SS: Yep. So, Kelly has created this thing. We don't see it much in the first episode, but it's this rangy, lank, graceful dog-thing. And it occurred to me that the biggest thing he'd done, that seemed so minor but works so perfectly, was to give it dangling ears rather than sticking up ears. It made it unlike any other werewolf people had seen.

HMS: That suggests other cultural context, too.

SS: The second issue touches on this a lot, but I was already really interested in the Black Dog myths we have in Britain. We in the UK tend to depict Black Dog myths as Dobermans, or Mastiffs, or Hounds but the same sorts of myths in mainland Europe tend to be depicted as a Poodle. A giant black Poodle. Whereas we think of Poodles as silly toy dogs. Shaggy dog stories, literally.

HMS: There are so many associations between black dogs and the gateway to the Underworld.

SS: And also with depression. Because the euphemism du jour for being depressed is saying you're 'having a black dog day'. As with X-Men Legacy, there's a lot of allegory in Cry Havoc about inner demons, mental health, emotional well-being. Lou even makes a grim joke about it, at one point, because she's struggling with what's happened to her, and she calls a Samaritans-type helpline. And they ask her if she's having a 'black dog day', while she's sitting there, covered in fur and blood.

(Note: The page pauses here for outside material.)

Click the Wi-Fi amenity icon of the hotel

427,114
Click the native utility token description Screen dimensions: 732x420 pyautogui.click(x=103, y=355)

tumblr_nsk0wtKCOC1s2a55yo1_400HMS: That's great. It's like an accretion. It can draw in so many resonances from many types of stories.

SS: Stories about stories. There are no limits to these. Folklore being what it is, each country has its own continuum. I hate this idea of canon, which fixes the idea of a god being a god or a spirit being a spirit, whereas in fact they are syncretized with each other, and blurred over time.

HMS: It's amazing how much difference the language makes, too, in the interpretation of different words. We argue so much for similarities when we compare folktales, but we need to allow for the differences too, that are fascinating.

SS: I think it's a mistake to taxonomize. It's more delightful to me to think of some kind of proto-dog idea. We're sitting at the campfire. What do we imagine outside the light? Something big and black and shaggy. It's written into our cultural DNA in Europe, and I imagine it's written elsewhere in the world, too. That's the cool thing about having an international team in this book, going to Afghanistan, is you get to explore folklore from all over the world.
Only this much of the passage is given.